FIELD NOTES | We begin with truth-telling

Lisa Funderburke Hoffman
December 4, 2020

“Many rooms are filled with hurting people, yes, but hurting people whose hurt has been disproportionate to each other. Acknowledging that won’t break us, it might even make us.”

—Pádraig Ó Tuama

 

Dear Alliance of Artists Communities network -

Last month, the AAC hosted a conversation on repair to begin an ongoing dialogue about the relationship between residencies and reparations, the act or process of making amends for a wrong. In this discussion, reparations were specific to the descendants of enslaved Africans and Native Americans. As one audience member commented, “These are hard, messy, complicated conversations.” And in the midst of a global pandemic, it might feel hard to think about repair when you don’t yet know the full economic and social impact of  this unprecedented crisis.

Organizations are often uncertain where to begin the process of repair. It doesn’t start with blame or shame, it starts with the truth. It starts where we are — the land we occupy, the organizations we operate, the systems we uphold, the terms we use to describe our work, and the privileges we enjoy. These are all entangled with ideologies that have deemed Black and Brown bodies less than human, less deserving, less evolved, less excellent, less worthy. Avoidance and denial of these truths prevent us from healing.

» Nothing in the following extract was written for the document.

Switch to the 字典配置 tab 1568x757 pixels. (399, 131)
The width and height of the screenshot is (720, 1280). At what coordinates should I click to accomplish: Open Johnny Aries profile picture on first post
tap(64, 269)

For some reason, we align around positive stories of our nation but when it comes to racial injustice and the shared histories that brought us here, the collective we changes to “not me.” If each of us, and by extension our organizations, could begin a truth-telling process, openly and genuinely speaking to how we have benefited from, contributed to, or sustained racial inequality and terror, then we can begin to interrogate our role in a healing process.

 

Some questions to consider:

  • What is the truth of your organization as it relates to the history of racial inequality? 

  • What role does your organization play in racial inequality, past and present?

  • How will your organization investigate and tell an unbiased truth of its history? 

  • What do you need to know? What do we need to know? Who needs to be included in the process of telling and sharing stories?

  • How has your local community contributed to or been a victim of racial injustice? 

  • What is our responsibility as storytellers now?

 

We cannot let these questions go unanswered while trying to create fair and just environments that expand creative capacity. In a recent member survey, on average, in the past three years, for every five artists who are selected to participate in a residency only one is Black, Indigenous, or person of color. What is in our DNA that allows inequities to persist? How do our exclusionary practices contribute to negative experiences for staff, artists, and community members?

As Nicole J. Caruth stated during the panel, “Reparations can't happen without truth and reconciliation. We have to get to the point where we are all aware and awake to the fact of Black genocide, and we all agree and understand that a crime has occurred.” Truth-telling is not about recapitulating “facts” or responding to a call-out letter with platitudes and new programs. It’s about learning the long arc of racial terror, interrogating how you’re complicit, and openly acknowledging how it has informed your organizational identity, operational practices, revenue strategy, and care for the people central to your work. Truth-telling is deep-belly work that offers an opportunity to listen deeply so that we may push beyond fear, anger, blaming, avoidance, and denial and toward something meaningful, affirming, beautiful, and restorative. Isn’t that the work we ultimately claim to do?